** SUPPLIED DATA follows **
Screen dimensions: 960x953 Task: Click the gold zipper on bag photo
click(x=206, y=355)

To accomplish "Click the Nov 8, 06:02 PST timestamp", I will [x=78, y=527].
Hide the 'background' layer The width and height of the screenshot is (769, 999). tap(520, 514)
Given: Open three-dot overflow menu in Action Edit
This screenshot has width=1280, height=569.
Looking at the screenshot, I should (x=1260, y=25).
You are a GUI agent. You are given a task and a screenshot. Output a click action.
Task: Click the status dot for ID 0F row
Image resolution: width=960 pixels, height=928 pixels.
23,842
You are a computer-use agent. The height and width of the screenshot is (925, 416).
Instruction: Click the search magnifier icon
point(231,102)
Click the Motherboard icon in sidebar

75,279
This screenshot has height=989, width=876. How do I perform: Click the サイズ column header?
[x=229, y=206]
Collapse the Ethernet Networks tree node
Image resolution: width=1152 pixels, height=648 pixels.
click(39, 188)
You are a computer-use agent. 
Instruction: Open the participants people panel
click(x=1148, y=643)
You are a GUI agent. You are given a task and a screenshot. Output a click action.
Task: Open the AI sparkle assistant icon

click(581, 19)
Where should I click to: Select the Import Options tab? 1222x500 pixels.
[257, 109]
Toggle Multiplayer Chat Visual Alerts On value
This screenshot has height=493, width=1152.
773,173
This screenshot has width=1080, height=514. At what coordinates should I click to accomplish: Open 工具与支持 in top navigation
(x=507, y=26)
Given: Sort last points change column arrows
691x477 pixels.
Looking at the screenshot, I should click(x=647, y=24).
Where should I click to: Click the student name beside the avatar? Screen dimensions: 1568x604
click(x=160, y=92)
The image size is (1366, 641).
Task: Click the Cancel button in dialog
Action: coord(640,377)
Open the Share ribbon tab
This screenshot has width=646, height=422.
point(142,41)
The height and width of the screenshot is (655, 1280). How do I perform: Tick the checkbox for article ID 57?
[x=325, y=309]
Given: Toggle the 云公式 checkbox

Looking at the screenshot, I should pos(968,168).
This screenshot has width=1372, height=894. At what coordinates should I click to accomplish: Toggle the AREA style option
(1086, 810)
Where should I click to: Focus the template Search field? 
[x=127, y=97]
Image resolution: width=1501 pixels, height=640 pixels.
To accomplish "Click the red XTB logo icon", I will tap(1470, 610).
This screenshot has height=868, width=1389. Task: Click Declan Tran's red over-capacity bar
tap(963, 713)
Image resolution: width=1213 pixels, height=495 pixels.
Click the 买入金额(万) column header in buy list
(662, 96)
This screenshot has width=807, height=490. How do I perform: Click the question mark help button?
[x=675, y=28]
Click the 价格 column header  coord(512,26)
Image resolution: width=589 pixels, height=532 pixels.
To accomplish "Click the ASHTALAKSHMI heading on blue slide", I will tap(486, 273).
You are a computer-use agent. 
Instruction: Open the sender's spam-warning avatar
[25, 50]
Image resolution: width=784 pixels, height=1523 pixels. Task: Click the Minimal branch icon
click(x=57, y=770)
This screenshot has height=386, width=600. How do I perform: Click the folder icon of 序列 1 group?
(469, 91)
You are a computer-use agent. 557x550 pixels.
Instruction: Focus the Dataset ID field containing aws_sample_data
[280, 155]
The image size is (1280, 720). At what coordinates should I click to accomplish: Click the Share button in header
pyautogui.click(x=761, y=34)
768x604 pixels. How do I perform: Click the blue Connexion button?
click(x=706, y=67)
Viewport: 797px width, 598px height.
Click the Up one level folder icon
** End of SUPPLIED DATA **
Repeat exactly the lines above, starting with the first line of the records and finishing with the line holding "Hide the 'background'". Add no other line.

Screen dimensions: 960x953 Task: Click the gold zipper on bag photo
click(x=206, y=355)

To accomplish "Click the Nov 8, 06:02 PST timestamp", I will [x=78, y=527].
Hide the 'background' layer The width and height of the screenshot is (769, 999). tap(520, 514)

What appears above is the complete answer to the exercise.